And you might think that defilement is an antiquated way to think about the human condition, but I love this quote from JI Packer:
A sense of defilement before God is not morbid, neurotic or unhealthy in any way. It is natural, realistic, healthy, and a true perception of our condition.
J. I. Packer
We’ve got to be realistic about what’s really going on with us so we understand the full depth of what Jesus has come to fix!
He’s come to transform the heart — which is mentioned three times, verses 6, 19, and 21.
Jesus is clear on this much: there’s no such thing as unclean hands, or unclean food, and the last thing that Jesus tells us, is that there’s no such thing as someone who can’t be made clean.
Which is gospel truth that is frankly balm for achy human souls, because it’s the announcement that there’s no one outside of the grasp of the grace of God.
There’s nobody whose heart can’t be changed, and Jesus tells us this in verses 24-30.
Jesus comes upon a house in a nearby town about 35 miles away, and a Greek woman comes bearing the weight of her demon-possessed daughter before Jesus.
Notice, the text does not say that she was a God-fearing, hand-washing Jew, that honored all of the traditions of her ancestors.
She is a Gentile woman with a child that is far more defiled that we can imagine. The very fact that this woman’s daughter is demon possessed puts her in another category of defilement in the mind of the Jewish community.
Take for example: at another point in Mark’s gospel a demon possessed man had been naked and dismissed to live in a cave! Mark paints for us how alienating it is to be unclean in the first century…
Jesus has not made a value judgment about this woman and her daughter, He has not come to a damning conclusion about her, and likewise Jesus has not made a value judgment against you, He has not come to a damning conclusion about your life and experiences.
Jesus offers a test to this woman, what some have called a “duel of wits”: He reminds her that He has a very specific mission. He’s not rude. He’s not dismissing her requests.
He’s come to forgive sins, and the point He is making is that only God’s people deserve God’s care, which is why He says in verse 27, “it’s not right to take the children’s bread and give it to dogs.” He’s only come to provide spiritual nourishment, which is for God’s children, and frankly, she doesn’t fit the mold.
Dogs in the first century were viewed as unclean animals — which is how we know it was made up human tradition — and Jews didn’t own dogs… but Gentiles owned dogs, they kept them as pets, and her response to Jesus is one of the sweetest things in all of Mark’s gospel, she says in verse 28, “but even the dogs eat the children’s crumbs,” — can’t we, can’t the Gentiles, can’t me and my daughter, be allowed to share in God’s nourishment.
This is the first time we see this in Mark’s gospel, that the gospel is open and free and accessible to everyone.
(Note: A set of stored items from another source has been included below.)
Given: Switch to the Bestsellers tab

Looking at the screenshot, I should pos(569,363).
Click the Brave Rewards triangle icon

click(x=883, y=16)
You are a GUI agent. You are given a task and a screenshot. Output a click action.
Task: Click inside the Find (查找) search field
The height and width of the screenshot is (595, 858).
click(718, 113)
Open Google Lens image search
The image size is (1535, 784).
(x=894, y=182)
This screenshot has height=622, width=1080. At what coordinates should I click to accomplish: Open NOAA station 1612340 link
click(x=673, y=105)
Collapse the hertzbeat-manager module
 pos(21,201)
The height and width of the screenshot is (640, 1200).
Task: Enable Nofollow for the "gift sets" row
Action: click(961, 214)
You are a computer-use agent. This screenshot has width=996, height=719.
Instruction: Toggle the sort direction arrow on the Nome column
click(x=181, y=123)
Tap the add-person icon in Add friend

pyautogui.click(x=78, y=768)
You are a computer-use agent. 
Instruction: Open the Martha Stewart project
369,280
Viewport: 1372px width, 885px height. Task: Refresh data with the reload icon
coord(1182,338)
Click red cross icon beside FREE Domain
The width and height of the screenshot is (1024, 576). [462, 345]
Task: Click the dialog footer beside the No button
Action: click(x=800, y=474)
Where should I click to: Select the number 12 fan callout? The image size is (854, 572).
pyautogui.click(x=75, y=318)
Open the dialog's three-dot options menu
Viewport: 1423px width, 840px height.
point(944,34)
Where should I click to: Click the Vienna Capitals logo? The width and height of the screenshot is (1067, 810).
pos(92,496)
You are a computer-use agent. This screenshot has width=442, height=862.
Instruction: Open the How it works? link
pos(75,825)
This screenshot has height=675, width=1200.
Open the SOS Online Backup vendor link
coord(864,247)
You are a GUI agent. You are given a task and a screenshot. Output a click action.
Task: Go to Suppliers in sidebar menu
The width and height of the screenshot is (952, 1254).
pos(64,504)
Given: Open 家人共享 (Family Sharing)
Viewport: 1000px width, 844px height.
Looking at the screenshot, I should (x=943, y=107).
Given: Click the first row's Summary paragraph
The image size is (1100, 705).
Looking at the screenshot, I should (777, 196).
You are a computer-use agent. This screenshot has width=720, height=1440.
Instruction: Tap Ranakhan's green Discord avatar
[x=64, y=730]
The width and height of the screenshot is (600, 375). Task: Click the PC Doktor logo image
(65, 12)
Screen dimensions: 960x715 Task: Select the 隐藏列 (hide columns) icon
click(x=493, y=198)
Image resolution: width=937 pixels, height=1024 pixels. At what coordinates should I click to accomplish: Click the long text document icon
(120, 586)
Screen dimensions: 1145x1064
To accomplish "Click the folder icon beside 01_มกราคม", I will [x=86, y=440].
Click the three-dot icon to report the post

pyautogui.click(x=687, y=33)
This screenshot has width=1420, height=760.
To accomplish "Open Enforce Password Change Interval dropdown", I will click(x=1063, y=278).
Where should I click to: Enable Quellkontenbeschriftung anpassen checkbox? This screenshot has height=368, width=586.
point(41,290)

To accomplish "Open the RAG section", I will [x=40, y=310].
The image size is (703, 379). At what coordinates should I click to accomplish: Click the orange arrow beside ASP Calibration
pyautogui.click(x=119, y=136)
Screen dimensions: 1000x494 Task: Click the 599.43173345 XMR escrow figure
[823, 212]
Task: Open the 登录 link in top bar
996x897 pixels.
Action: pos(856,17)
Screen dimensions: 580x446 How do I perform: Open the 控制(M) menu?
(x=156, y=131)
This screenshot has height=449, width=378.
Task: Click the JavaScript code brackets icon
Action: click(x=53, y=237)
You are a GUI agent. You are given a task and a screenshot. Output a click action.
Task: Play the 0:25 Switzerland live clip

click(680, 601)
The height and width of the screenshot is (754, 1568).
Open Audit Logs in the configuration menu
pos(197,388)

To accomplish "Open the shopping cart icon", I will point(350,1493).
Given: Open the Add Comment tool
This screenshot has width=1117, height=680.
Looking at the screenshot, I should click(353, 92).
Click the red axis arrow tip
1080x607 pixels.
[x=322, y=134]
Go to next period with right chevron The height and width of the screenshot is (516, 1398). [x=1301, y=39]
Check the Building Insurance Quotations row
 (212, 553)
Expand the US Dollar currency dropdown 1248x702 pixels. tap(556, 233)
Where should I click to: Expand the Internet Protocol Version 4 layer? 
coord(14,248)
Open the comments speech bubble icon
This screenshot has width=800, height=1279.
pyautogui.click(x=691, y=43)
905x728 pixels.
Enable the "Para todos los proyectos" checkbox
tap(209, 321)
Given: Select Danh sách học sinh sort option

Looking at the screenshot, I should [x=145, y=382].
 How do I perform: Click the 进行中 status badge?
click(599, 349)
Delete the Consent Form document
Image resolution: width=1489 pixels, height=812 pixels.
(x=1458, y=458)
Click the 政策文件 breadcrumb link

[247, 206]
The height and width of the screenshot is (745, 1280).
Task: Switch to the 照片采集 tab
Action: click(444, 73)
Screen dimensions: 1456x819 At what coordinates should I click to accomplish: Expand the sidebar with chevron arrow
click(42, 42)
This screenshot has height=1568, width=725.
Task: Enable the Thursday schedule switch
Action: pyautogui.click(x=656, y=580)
But the woman is the only person in Mark 7:1-30 who knows how bad she has it — “even the dogs” she says, she knows she is as unclean as they come, you can’t get anymore defiled than her — the scriptural word for this is contrite — she knows the depth of her own brokenness
So she comes to the only One who can make her clean, who can make her whole, who can take her unholiness and make her holy.
The only application in this passage is not that you would be like the religious leaders, and not even that you would be like the disciples — missing the point entirely, but that you would be like the woman who knows that if she just gets a crumb from Jesus her heart can be changed — and there is no one who is too far gone, too unclean, so far outside His love and grace—
and man, I wish we were doing Communion today, because the invitation of the gospel isn’t to crawl around on our hands and knees searching for crumbs, but rather Jesus says, “take and eat” --
Keep coming to the One who can satisfy the appetite of your heart — and maybe you’re not ready to eat everything all at once, the idea of total transformation sounds scary and you’re not sure what that means, so I’d invite you, if you’re looking for heart change, take what little you have, and turn to Jesus.